Mafia Capitale. Il 2 dicembre 2014 è emerso qualcosa che tutti sapevano già, la mafia a Roma non soltanto esiste, ma è legata a doppio filo alla politica locale e da anni riusciva a gestire e influenzare gli appalti e i finanziamenti pubblici del Comune e delle aziende municipalizzate in settori delicati come la gestione dei rifiuti urbani, i centri di accoglienza per gli stranieri e i campi nomadi.

Le indagini, avviate quattro anni fa e sfociate nell’operazione denominata “Mondo di mezzo", hanno permesso di accertare l’esistenza di una vera e propria organizzazione criminale riuscita nel tempo a creare una fitta rete di influenze e contatti che ha permesso al suo creatore, l’ex terrorista dei Nar Massimo Carminati, di arrivare a definirsi “Il Re di Roma”.

Tanto era il potere di Carminati, in passato vicino anche alla Banda della Magliana. Era lui a dettare legge, tirare i vari fili e decidere a chi doveva andare un appalto, chi doveva occuparsi di gestire quel determinato centro di accoglienza e a chi toccava la gestione dei rifiutati in una particolare area della Capitale.

L’operazione scattata il 2 dicembre ha portato all’arresto di 29 persone accusate a vario titolo di associazione di stampo mafioso, estorsione, corruzione, usura, riciclaggio, turbativa d'asta e trasferimento fraudolento di valori. Il numero degli indagati è più alto: 37 persone in totale, tra le quali spicca anche l’ex sindaco di Roma Gianni Alemanno, iscritto nel registro degli indagati per associazione di tipo mafioso e corruzione aggravata.

Le porte del carcere si sono aperte, tra gli altri, per l’ex amministratore delegato dell’Ente Eur Riccardo Mancini, il direttore generale dell’Ama Giovanni Fiscon, l’ex ad di Ama Franco Panzironi, coinvolto anche nello scandalo Parentopoli, e la sua segretaria Patrizia Caracuzzi, oltre che per l’ex capo della polizia provinciale Luca Odevaine, per anni capo di Gabinetto della giunta Veltroni.

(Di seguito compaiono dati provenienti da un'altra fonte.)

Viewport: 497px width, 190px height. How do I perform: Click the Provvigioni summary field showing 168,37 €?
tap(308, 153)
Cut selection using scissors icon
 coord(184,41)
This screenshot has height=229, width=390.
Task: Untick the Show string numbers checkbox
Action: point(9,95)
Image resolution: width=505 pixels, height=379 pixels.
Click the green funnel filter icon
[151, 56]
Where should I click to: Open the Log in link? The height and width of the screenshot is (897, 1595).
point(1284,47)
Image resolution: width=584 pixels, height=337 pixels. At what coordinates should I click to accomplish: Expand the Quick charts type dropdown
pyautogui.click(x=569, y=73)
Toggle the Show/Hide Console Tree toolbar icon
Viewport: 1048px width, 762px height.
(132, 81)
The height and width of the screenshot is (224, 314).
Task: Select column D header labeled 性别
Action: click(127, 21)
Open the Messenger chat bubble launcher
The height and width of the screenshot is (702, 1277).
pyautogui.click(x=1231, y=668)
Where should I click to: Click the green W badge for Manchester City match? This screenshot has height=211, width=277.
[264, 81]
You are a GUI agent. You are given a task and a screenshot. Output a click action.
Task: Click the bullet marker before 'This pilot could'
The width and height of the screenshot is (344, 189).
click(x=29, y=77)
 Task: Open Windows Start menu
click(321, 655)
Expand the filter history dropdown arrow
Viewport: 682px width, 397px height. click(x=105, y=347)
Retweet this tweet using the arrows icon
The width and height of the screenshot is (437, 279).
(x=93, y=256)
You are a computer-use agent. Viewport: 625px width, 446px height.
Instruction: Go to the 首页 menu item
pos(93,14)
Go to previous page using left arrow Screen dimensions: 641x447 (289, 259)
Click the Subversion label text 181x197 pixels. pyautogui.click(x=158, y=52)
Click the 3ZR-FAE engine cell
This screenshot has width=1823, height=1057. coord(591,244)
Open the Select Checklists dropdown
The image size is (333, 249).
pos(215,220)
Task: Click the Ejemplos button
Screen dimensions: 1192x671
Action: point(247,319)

Quello che è emerso in questi quattro anni di indagini rischia di essere soltanto la punta di un immenso iceberg cresciuto nel corso di anni, forse addirittura decenni. Il vaso di Pandora è stato scoperchiato, il sistema è stato portato alla luce e ora non resta che approfondire e accertare le singole responsabilità di tutte le persone coinvolte, nel corso degli anni, in una gestione criminale che ha portato la città di Roma indietro nel tempo, lontana anni luce dalle grandi metropoli moderne.